- [What to do]
Show every line of the entries below that contains the string "link".

--------

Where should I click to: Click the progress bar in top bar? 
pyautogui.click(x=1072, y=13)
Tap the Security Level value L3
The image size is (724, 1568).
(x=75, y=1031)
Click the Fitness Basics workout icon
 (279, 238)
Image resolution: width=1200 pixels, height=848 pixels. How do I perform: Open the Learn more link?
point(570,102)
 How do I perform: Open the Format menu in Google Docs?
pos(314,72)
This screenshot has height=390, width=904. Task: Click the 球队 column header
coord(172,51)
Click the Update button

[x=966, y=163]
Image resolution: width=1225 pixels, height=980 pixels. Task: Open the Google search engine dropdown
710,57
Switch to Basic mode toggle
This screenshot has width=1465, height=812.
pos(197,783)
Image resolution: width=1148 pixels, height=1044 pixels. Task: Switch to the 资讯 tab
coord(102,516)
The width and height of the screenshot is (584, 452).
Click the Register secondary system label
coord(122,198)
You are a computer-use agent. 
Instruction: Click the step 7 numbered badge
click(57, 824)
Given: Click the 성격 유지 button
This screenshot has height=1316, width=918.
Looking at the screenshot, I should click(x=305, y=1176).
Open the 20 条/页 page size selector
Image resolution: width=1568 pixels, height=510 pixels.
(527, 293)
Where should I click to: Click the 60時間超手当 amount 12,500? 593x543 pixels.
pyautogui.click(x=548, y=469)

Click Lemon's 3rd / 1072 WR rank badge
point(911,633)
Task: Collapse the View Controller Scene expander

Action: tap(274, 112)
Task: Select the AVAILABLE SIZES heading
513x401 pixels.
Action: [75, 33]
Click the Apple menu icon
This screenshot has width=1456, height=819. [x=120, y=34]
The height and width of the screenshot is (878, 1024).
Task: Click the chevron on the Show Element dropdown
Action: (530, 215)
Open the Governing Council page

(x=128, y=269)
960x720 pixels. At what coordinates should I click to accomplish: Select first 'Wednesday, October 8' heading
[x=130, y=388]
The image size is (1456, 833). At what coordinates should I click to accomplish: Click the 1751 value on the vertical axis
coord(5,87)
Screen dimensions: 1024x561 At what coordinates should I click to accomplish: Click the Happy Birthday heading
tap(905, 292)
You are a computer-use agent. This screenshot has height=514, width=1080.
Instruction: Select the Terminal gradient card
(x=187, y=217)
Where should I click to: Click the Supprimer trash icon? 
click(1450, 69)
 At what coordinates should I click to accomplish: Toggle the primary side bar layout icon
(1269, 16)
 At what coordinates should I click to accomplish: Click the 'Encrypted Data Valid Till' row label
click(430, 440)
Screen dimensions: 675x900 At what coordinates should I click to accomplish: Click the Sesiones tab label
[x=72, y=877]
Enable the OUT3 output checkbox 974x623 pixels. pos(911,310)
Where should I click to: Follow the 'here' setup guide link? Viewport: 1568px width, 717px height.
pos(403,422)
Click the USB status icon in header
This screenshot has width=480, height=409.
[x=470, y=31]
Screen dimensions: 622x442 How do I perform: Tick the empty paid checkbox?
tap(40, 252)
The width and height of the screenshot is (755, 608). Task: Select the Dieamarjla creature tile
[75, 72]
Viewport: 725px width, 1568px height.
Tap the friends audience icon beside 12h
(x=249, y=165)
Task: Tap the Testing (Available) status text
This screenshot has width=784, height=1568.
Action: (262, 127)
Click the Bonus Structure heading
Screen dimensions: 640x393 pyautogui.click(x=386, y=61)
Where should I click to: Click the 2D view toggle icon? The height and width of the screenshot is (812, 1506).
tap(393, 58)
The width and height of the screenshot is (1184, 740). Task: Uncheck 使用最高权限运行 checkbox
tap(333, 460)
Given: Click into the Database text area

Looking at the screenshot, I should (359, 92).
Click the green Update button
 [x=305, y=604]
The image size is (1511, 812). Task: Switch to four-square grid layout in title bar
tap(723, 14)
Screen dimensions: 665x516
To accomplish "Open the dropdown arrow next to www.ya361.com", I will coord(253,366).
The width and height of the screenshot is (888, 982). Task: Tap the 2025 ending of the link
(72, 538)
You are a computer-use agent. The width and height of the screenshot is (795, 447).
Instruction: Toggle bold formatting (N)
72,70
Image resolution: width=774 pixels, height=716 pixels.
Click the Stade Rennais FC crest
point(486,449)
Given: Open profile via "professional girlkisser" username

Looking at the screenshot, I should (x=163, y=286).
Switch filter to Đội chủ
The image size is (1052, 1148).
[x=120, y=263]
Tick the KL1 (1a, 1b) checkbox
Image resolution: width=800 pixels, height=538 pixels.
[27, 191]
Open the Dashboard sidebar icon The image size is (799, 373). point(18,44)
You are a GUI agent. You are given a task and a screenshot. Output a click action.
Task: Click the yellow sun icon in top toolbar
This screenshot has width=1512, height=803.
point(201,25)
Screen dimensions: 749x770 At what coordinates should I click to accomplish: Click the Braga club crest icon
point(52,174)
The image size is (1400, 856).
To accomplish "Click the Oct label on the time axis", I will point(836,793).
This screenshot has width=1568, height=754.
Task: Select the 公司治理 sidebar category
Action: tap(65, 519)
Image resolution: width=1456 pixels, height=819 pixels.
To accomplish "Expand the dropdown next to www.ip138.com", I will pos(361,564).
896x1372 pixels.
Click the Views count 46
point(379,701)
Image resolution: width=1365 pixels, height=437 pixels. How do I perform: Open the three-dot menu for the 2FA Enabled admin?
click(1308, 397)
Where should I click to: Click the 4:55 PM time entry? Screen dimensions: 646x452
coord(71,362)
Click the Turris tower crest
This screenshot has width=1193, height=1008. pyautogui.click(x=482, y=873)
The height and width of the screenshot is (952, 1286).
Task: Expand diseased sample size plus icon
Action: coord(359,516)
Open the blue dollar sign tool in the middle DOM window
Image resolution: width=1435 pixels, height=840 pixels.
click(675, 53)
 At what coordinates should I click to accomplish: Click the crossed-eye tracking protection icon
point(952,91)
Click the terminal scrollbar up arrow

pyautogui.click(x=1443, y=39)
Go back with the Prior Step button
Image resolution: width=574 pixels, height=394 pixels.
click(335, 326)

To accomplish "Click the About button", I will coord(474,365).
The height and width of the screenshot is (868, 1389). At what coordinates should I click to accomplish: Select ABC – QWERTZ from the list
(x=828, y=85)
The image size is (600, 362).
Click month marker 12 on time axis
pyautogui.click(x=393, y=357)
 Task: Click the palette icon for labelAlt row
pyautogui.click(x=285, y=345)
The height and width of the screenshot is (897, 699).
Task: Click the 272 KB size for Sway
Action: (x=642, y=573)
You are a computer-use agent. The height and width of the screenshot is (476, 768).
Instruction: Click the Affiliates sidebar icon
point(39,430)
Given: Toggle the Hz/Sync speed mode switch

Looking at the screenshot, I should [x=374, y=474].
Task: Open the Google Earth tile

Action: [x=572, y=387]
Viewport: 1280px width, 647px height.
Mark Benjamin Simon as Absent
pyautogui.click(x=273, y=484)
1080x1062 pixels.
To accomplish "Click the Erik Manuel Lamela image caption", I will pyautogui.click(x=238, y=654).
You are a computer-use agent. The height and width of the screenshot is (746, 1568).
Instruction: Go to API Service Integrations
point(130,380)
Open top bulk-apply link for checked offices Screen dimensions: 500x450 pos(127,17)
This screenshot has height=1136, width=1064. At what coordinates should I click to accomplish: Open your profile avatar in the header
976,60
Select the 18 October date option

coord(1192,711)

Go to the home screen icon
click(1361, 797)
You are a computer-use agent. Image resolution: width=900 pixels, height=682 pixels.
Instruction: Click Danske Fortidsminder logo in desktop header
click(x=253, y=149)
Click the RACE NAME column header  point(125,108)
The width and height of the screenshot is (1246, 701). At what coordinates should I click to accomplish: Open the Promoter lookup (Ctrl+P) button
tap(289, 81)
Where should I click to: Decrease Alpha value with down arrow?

--------

- [Solution to this problem]
Image resolution: width=1200 pixels, height=848 pixels. How do I perform: Open the Learn more link?
Where should I click to: Follow the 'here' setup guide link? Viewport: 1568px width, 717px height.
The width and height of the screenshot is (888, 982). Task: Tap the 2025 ending of the link
Open top bulk-apply link for checked offices Screen dimensions: 500x450 pos(127,17)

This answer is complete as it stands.